PolyOculus: Simultaneous Multi-view Image-based Novel View Synthesis
Jason J. Yu, Tristan Aumentado-Armstrong, Fereshteh Forghani, Konstantinos G. Derpanis, Marcus A. Brubaker
TL;DR
PolyOculus introduces a permutation-invariant set-to-set diffusion model for GNVS that defines $p_\theta(\{\mathbf{z}_1,. . .,.\mathbf{z}_N\}|\mathbf{c})$ and jointly generates a set of novel views conditioned on a set of observed views, mitigating loop inconsistencies of autoregressive GNVS. The approach uses a shared U-Net with cross-attention across streams and camera-ray canonicalization with Fourier-encoded rays to inject geometry without explicit 3D priors. It adopts a semi-autoregressive sampling strategy with keyframes via a factorization $p(\mathbf{z}_1,. . .,.\mathbf{z}_N)=\prod_{i=1}^G p(\{\mathbf{z}_j| j\in \mathcal{V}_i\} | \{\mathbf{z}_k| k\in \mathcal{C}_i\})$, enabling Ours-Markov, Ours-1step, and Ours-KF; and demonstrates improved image quality (FID) and consistency (TSED) on RealEstate10K and Matterport3D compared to image-based GNVS baselines and rendering-based NeRF methods.

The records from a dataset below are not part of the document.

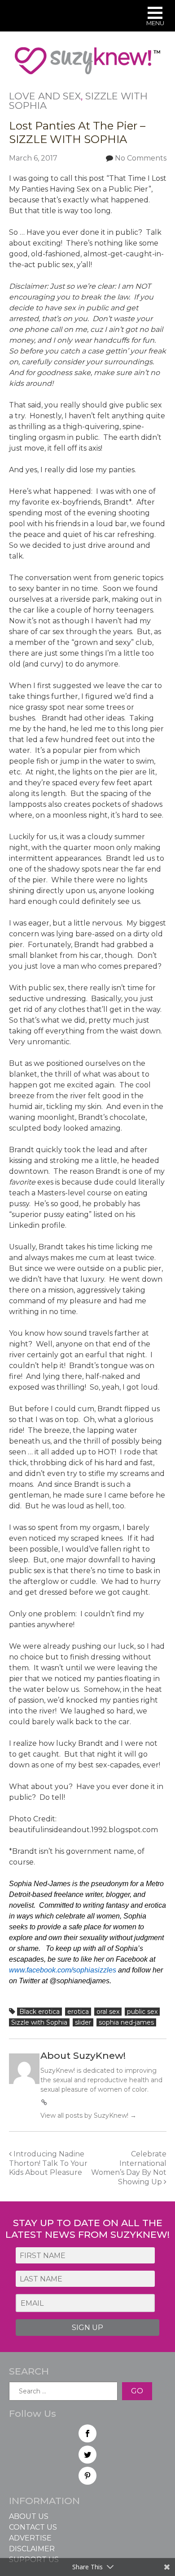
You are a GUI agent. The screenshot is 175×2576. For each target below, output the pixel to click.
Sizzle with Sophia (39, 2022)
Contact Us (33, 2527)
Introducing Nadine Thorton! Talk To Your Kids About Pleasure (48, 2163)
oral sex (107, 2012)
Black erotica (39, 2012)
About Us (28, 2516)
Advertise (30, 2538)
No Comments (140, 158)
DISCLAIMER (32, 2549)
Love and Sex (45, 96)
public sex (142, 2012)
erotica (78, 2012)
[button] (155, 17)
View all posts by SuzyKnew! (88, 2115)
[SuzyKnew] (87, 64)
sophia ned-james (126, 2022)
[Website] (44, 2102)
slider (83, 2022)
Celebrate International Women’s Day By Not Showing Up (128, 2168)
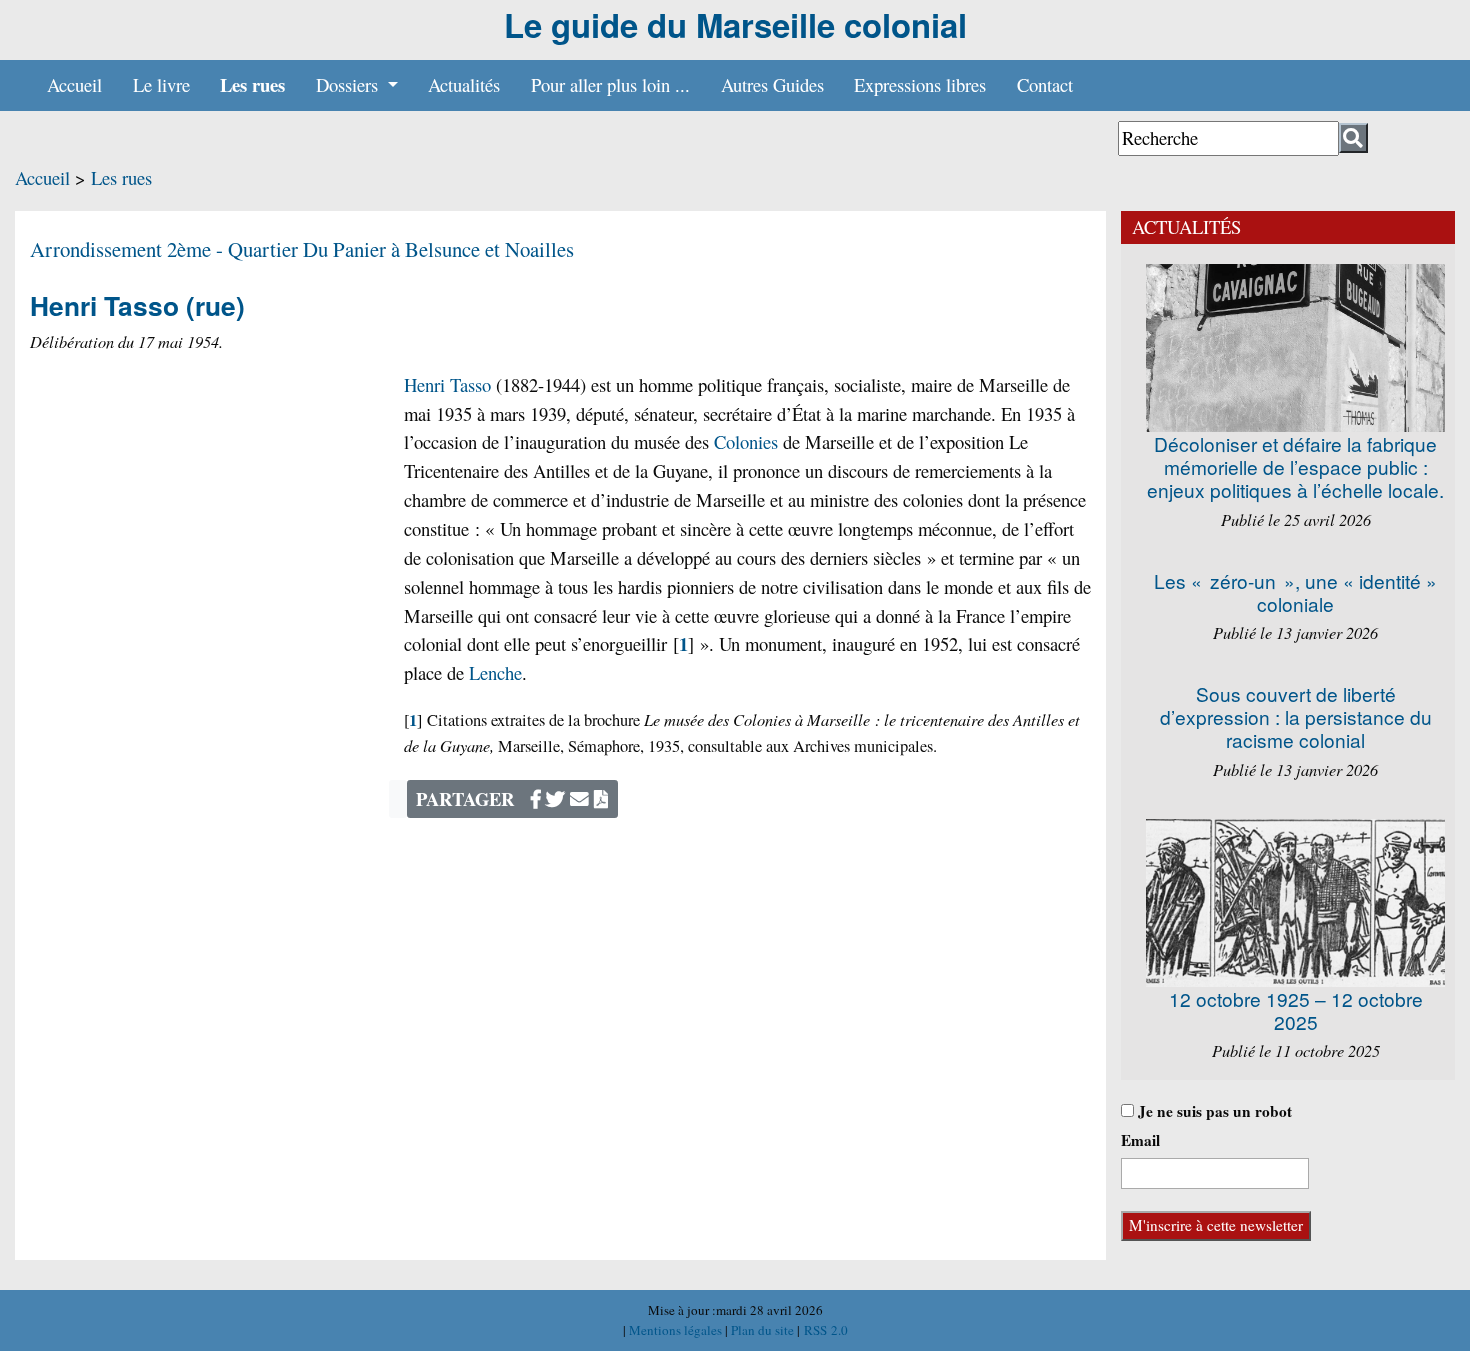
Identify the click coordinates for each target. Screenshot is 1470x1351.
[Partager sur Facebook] (536, 798)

The key contribution is enabling unordered view-sets, including looped and stereo-grouped trajectories, with reduced computational burden relative to NeRF-based pipelines, supporting scalable GNVS for real-world multi-view applications.
Abstract
This paper considers the problem of generative novel view synthesis (GNVS), generating novel, plausible views of a scene given a limited number of known views. Here, we propose a set-based generative model that can simultaneously generate multiple, self-consistent new views, conditioned on any number of views. Our approach is not limited to generating a single image at a time and can condition on a variable number of views. As a result, when generating a large number of views, our method is not restricted to a low-order autoregressive generation approach and is better able to maintain generated image quality over large sets of images. We evaluate our model on standard NVS datasets and show that it outperforms the state-of-the-art image-based GNVS baselines. Further, we show that the model is capable of generating sets of views that have no natural sequential ordering, like loops and binocular trajectories, and significantly outperforms other methods on such tasks.